В своих диалогах На пиру богов, написанных в Киеве 1918 года и стилизованных под Три разговора Владимира Соловьева, Булгаков много раз возвращается к своим мыслям о Распутине. Подобно тому как Три разговора, обличая толстовство, постепенно сосредотачиваются на теме антихриста, которым оказывается ницшеанский сверхчеловек, — На пиру богов обличают большевизм, но возвращаются к теме сверхчеловека-Распутина. Один из участников диалогов, Общественный деятель, называет Распутина истинным вдохновителем революции и для характеристики предреволюционного строя придумывает неологизм — «хлыстократия». Он говорит даже о «хлыстовских экспериментах», которые производились над Россией в разгар мировой войны (нелегко угадать, что он имел в виду, разве что сухой закон). Другое действующее лицо, Светский Богослов, считает: церковь должна была отказаться от «распутинствующего царя […] как только выяснилось, что Россия управляется вдохновениями хлыста»[2181]. Любопытно еще, что этот персонаж называет хлыстовщиной религиозно-философские дискуссии недавних лет о Третьем Завете и о вопросах пола[2182]; Булгаков сам принимал в них продуктивное участие, опубликовав Третий Завет Анны Шмидт. Свою формулу 1917 года о гидре социального хлыстовства, которая выросла из пролитой крови Распутина, Булгаков отдал Генералу[2183]. Теперь Булгаков, вероятно, согласился бы с Блоком, что прямое отождествление большевизма с распутинщиной — это упрощение; все же поэт увидел сложность «стихий» раньше философа. Точка зрения Беженца в этих диалогах обычно совпадает с авторской: «мистический смысл и значительность явления Распутина вами недооцениваются», — сдержанно говорит он собеседникам[2184]. Иными словами, роль Распутина еще больше велика, чем отводят ему другие действующие лица; хотя, кажется, крупнее роли не бывает.

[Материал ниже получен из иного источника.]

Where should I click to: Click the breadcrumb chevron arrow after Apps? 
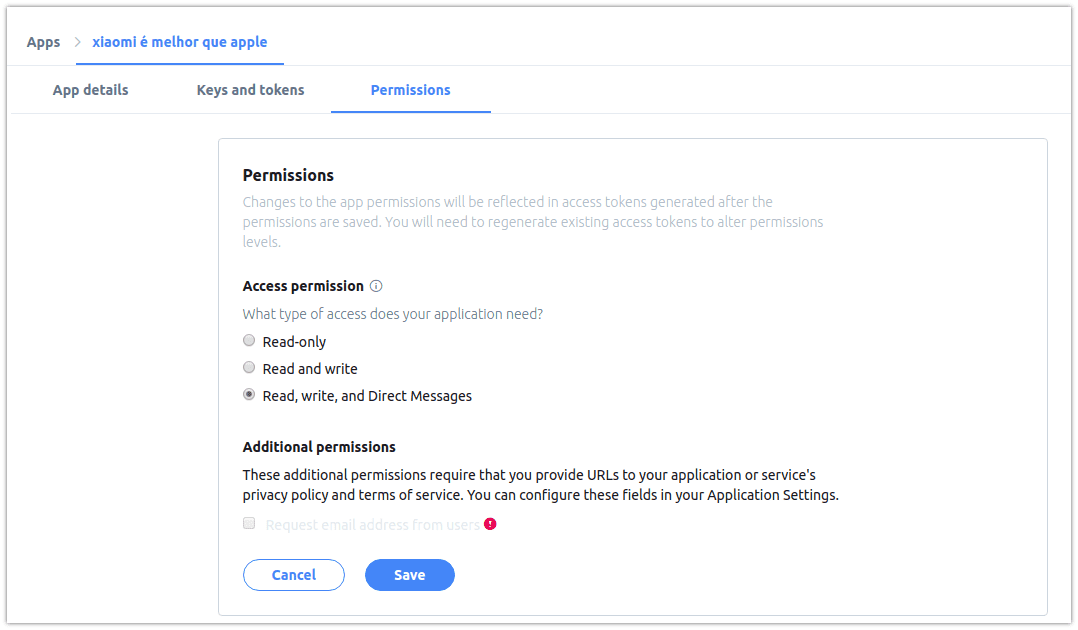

В не опубликованных при жизни скорбных воспоминаниях Агония, написанных в «Царьграде» (Стамбуле) в 1923 году, ставший беженцем Булгаков от первого лица продолжает размышления своего недавнего героя-Беженца. Убийство Распутина Булгаков характеризует почти теми же словами, что и Блок: «пуля, направленная в Распутина, попала в царскую семью»[2185]. Философ вспоминает страх и едва ли не скорбь, которые вызвала у него гибель Распутина. С этого убийства «началась революция»; оно революцию «разнуздало», и это было очевидно для Булгакова «уже тогда». Здесь Булгаков сполна признается в «шестом чувстве», неожиданном для недавнего еще марксиста — в мистической любви к русскому царю. Он признавался и в том, что с Распутиным было связано у него «самое мучительное» ощущение предреволюционных лет: этот хлыст воплотил святые для Булгакова идеи русского религиозного возрождения. Явление Распутина напрямую связывается философом с теократическими пророчествами Соловьева. «Самая мысль о святом старце, водителе монарха, могла родиться только в России»[2186], — писал Булгаков. Его Беженец говорил то же самое: «Царь взыскал пророка теократических вдохновений, — ведь это ему и по соловьевской схеме полагается!»[2187] Между прочим, Распутин Соловьева читал, хотя, конечно, мы не знаем, понимал ли он его так же, как Булгаков, или как-нибудь иначе[2188]. Во всяком случае, Булгаков называл союз Николая II и Распутина величественным, знаменательным и пророчественным.
Про себя я Государя за Распутина готов был еще больше любить, и теперь вменяю ему в актив, что при нем был возможен Распутин […] Царь взыскал пророка, говорил я себе не раз, и его ли вина, если, вместо пророка, он встретил хлыста[2189].
Понятно, что убийца Распутина, с которым Булгаков познакомился в эмиграции, не вызывал у него симпатии. Воспоминания самого Феликса Юсупова о том, как он убил Распутина, часто напоминают попытку оправдаться. Возможно, под влиянием своих бесед с Булгаковым он использовал ту же аналогию между распутинством и большевизмом, о которой говорил сам Булгаков в 1917 и, позже, его Генерал: «Большевики обманули весь русский народ, который слепо пошел за ними в каком-то диком опьянении чисто хлыстовским экстазом революции». Распутин для Юсупова олицетворяет «темную похоть власти»; он не только «прообраз грядущих ужасов», но и «первый „комиссар“ большевизма»[2190].